Monday, September 23, 2019

66. The End of the Night by John D. MacDonald

This is the second of the Ed Gorman-inspired haul of JDM books I found in Vancouver.  I went in with some trepidation.  My mother had just finished a Travis McGee book and excoriated it thusly:
Just finished A Turquoise Lament and what a horrible book. 9/10ths of it was mansplaining about everything, and sooo tedious. The denouement happened in about 10 pages after endless lamenting about this and that. I can’t believed that. I used to enjoy his books!
While we do not share the same tastes and she has zero patience for nerdy, manly things, it pains me that there is truth in her critique and sometimes MacDonald's wordy explanations of the Human/American condition in the second half of the twentieth century can wear on me as well. Furthermore, this one looked pretty nasty.

It's an interesting read.  It is structured with much more variety than I have yet to encounter in a JDM book.  Usually it is first person or third-person most of the way.  Here we have a letter from an executioner to an old workmate, the notes from a trial lawyer, the notes from one of the suspects before he is to be executed and some omniscient narration, all structured around a crime spree you already know happened with the victims dead and the culprits caught.  The sole narrative tension is what happened to the perfect, innocent young fiancée they picked and how far did it go?

It is more of an investigation into a crime spree by psychopathic counter-culture young people with no motivation other than kicks.  It is the drugstore paperback In Cold Blood, but with 4 individuals whose backgrounds and psychologies make them together into murderers.  The main character is the fourth one to join the team, privileged college dropout who had just got over a crazy love affair with the older actress he was chauffeuring (which caused her murder and her husband's suicide).  He wanders out of Mexico with nothing left to live for and runs into a crazy pill-popping loser leader, a psychopathic beatnik slut and a massive beast of a young man.  Together, their dynamic plus the bills and booze triggers a crazy joy ride of murder, rape and car theft.

JDM's philosophizing about how it all came about and why the ostensibly well-raised college boy would go down this road is voiced by the defense lawyer, representing the older generation.  The college boy speaks for himself.  Combining the two, we get the jumbled thesis that the youth of this time have gone astray because we aren't disciplined enough and that people are a few steps from becoming animals at any given time.  It isn't super convincing. 

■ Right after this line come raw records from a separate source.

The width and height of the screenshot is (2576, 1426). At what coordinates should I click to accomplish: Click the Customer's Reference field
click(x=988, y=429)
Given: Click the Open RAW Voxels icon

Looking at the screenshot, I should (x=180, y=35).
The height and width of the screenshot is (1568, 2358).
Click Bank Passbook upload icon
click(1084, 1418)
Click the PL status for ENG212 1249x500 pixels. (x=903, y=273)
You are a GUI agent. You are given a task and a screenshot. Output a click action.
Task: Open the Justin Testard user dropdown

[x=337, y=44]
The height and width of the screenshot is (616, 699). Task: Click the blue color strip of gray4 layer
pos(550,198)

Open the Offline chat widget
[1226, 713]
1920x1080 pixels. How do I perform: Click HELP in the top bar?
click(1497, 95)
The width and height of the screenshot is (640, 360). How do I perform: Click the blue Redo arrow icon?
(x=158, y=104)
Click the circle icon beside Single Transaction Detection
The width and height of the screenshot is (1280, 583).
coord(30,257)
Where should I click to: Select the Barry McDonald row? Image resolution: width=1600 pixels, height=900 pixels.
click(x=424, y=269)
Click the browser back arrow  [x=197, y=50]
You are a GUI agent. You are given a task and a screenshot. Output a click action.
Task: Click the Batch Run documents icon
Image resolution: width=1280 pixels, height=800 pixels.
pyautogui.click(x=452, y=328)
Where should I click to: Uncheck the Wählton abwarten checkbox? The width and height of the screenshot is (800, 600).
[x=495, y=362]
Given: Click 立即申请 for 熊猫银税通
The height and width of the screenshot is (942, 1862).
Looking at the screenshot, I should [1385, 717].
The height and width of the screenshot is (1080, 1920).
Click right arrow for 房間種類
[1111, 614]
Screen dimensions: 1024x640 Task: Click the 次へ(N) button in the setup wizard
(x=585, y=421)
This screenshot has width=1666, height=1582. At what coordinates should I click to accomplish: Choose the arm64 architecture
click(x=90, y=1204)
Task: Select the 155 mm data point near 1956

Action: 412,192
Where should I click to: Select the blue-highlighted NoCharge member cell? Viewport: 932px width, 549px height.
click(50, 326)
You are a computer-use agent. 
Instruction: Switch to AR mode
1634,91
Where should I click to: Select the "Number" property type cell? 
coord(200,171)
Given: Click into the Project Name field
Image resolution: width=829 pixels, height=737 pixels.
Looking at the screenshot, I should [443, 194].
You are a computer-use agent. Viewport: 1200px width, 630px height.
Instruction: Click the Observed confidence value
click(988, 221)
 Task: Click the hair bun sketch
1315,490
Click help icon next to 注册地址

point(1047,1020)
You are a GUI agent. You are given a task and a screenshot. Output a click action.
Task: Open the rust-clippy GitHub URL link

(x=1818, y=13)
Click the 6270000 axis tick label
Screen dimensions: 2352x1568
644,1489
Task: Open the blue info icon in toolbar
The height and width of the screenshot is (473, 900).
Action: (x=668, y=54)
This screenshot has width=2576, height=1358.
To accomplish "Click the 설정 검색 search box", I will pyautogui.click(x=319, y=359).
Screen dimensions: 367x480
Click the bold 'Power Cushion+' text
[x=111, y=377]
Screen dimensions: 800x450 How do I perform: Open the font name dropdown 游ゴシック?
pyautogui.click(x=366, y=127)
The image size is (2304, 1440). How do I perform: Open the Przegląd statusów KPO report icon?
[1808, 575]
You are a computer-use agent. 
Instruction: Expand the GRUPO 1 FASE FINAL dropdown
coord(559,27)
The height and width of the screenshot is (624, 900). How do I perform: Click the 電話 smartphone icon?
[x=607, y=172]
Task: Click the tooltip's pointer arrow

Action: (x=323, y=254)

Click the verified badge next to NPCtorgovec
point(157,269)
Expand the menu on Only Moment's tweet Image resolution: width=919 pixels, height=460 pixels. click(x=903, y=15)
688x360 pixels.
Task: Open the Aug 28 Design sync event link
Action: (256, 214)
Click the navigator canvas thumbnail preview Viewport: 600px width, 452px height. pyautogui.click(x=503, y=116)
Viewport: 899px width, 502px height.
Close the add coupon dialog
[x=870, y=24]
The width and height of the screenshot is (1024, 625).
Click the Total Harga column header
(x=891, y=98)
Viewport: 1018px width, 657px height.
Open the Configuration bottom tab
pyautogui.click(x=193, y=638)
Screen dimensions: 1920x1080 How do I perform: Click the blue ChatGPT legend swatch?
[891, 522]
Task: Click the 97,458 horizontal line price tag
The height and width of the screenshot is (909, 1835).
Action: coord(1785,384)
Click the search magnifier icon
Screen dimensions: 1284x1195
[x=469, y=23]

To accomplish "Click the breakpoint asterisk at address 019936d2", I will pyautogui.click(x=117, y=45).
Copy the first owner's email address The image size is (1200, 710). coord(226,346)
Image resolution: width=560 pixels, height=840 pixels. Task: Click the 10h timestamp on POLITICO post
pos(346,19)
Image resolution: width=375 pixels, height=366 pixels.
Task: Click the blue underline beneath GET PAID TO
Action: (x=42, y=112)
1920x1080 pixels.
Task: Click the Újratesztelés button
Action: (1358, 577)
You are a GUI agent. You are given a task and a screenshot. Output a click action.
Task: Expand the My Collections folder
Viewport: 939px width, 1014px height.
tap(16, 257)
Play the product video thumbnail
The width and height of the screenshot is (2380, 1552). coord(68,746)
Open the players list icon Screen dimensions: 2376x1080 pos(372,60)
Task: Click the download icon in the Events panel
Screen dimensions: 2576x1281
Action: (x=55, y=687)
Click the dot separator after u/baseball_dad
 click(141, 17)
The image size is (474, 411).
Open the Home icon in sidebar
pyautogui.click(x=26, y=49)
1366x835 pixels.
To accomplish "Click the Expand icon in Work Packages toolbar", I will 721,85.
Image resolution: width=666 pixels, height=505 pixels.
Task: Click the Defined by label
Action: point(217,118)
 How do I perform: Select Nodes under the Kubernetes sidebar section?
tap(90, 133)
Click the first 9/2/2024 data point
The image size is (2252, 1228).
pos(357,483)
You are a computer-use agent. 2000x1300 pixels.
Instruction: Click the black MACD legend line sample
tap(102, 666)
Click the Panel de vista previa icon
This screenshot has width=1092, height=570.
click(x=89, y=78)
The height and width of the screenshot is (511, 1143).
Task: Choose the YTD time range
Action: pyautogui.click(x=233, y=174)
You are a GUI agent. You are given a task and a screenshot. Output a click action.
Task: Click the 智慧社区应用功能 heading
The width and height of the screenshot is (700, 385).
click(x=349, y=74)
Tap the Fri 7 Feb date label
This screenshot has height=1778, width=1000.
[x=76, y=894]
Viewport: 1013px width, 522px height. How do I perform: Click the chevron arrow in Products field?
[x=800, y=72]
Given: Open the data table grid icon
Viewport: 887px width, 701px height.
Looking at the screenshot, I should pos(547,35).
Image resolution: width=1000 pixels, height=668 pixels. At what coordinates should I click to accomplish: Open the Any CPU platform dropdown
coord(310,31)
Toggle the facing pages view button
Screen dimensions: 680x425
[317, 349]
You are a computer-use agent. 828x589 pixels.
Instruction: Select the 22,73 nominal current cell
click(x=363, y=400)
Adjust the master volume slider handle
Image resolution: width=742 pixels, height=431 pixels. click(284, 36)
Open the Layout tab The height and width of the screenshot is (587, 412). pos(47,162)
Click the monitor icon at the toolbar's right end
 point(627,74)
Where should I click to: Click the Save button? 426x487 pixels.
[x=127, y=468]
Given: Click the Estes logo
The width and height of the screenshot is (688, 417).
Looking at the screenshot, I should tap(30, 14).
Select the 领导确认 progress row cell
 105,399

Despite my critiques, The End of the Night is a good read.  There are some great procedural passages when the authorities try and close in on the gang.  The locations and side characters feel very real, very American.  You do want to find out what happens.  The ending is oddly soft, compared to the lead-up and left me a bit puzzled as to what he was trying to do (or if in the end, he just had to pull his final punch).